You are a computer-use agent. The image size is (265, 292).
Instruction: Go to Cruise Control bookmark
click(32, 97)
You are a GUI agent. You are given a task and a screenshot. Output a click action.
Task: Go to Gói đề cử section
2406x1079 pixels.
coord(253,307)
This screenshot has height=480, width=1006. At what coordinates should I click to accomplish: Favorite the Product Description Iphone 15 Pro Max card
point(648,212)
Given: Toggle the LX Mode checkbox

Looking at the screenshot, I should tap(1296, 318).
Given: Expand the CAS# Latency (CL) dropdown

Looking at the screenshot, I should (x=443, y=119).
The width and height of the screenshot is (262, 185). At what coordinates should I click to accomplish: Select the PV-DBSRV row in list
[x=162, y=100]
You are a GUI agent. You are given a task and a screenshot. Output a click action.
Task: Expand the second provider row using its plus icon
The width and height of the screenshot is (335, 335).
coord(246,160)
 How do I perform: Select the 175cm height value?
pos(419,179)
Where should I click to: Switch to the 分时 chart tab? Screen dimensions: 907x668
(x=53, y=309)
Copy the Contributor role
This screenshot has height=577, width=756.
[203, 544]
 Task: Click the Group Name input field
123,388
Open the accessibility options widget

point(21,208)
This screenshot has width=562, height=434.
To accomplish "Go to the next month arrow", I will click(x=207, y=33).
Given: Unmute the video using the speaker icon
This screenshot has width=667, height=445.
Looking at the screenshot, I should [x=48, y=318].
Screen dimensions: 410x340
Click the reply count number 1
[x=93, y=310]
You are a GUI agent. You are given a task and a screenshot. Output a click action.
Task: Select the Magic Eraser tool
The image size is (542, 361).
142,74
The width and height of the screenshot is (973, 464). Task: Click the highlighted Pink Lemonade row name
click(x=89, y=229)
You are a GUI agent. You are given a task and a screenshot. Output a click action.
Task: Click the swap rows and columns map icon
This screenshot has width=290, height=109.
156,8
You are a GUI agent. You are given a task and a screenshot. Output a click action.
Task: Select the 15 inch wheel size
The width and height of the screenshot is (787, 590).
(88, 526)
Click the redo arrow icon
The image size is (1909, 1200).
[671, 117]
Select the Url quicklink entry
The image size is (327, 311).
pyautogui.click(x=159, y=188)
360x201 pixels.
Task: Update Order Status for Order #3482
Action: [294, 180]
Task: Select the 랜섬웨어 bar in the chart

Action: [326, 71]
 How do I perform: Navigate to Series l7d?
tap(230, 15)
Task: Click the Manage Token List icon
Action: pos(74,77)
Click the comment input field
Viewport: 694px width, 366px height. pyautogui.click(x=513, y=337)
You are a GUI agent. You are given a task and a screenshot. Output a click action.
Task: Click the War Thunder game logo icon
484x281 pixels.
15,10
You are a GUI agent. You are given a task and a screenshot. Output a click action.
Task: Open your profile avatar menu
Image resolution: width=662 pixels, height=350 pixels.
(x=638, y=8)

+===+

▶ **Task instructions**
An exact copy of every entry is required.

▶ **Your response**
You are a computer-use agent. The image size is (265, 292).
Instruction: Go to Cruise Control bookmark
click(32, 97)
You are a GUI agent. You are given a task and a screenshot. Output a click action.
Task: Go to Gói đề cử section
2406x1079 pixels.
coord(253,307)
This screenshot has height=480, width=1006. At what coordinates should I click to accomplish: Favorite the Product Description Iphone 15 Pro Max card
point(648,212)
Given: Toggle the LX Mode checkbox

Looking at the screenshot, I should tap(1296, 318).
Given: Expand the CAS# Latency (CL) dropdown

Looking at the screenshot, I should (x=443, y=119).
The width and height of the screenshot is (262, 185). At what coordinates should I click to accomplish: Select the PV-DBSRV row in list
[x=162, y=100]
You are a GUI agent. You are given a task and a screenshot. Output a click action.
Task: Expand the second provider row using its plus icon
The width and height of the screenshot is (335, 335).
coord(246,160)
 How do I perform: Select the 175cm height value?
pos(419,179)
Where should I click to: Switch to the 分时 chart tab? Screen dimensions: 907x668
(x=53, y=309)
Copy the Contributor role
This screenshot has height=577, width=756.
[203, 544]
 Task: Click the Group Name input field
123,388
Open the accessibility options widget

point(21,208)
This screenshot has width=562, height=434.
To accomplish "Go to the next month arrow", I will click(x=207, y=33).
Given: Unmute the video using the speaker icon
This screenshot has width=667, height=445.
Looking at the screenshot, I should [x=48, y=318].
Screen dimensions: 410x340
Click the reply count number 1
[x=93, y=310]
You are a GUI agent. You are given a task and a screenshot. Output a click action.
Task: Select the Magic Eraser tool
The image size is (542, 361).
142,74
The width and height of the screenshot is (973, 464). Task: Click the highlighted Pink Lemonade row name
click(x=89, y=229)
You are a GUI agent. You are given a task and a screenshot. Output a click action.
Task: Click the swap rows and columns map icon
This screenshot has width=290, height=109.
156,8
You are a GUI agent. You are given a task and a screenshot. Output a click action.
Task: Select the 15 inch wheel size
The width and height of the screenshot is (787, 590).
(88, 526)
Click the redo arrow icon
The image size is (1909, 1200).
[671, 117]
Select the Url quicklink entry
The image size is (327, 311).
pyautogui.click(x=159, y=188)
360x201 pixels.
Task: Update Order Status for Order #3482
Action: [294, 180]
Task: Select the 랜섬웨어 bar in the chart

Action: [326, 71]
 How do I perform: Navigate to Series l7d?
tap(230, 15)
Task: Click the Manage Token List icon
Action: pos(74,77)
Click the comment input field
Viewport: 694px width, 366px height. pyautogui.click(x=513, y=337)
You are a GUI agent. You are given a task and a screenshot. Output a click action.
Task: Click the War Thunder game logo icon
484x281 pixels.
15,10
You are a GUI agent. You are given a task and a screenshot. Output a click action.
Task: Open your profile avatar menu
Image resolution: width=662 pixels, height=350 pixels.
(x=638, y=8)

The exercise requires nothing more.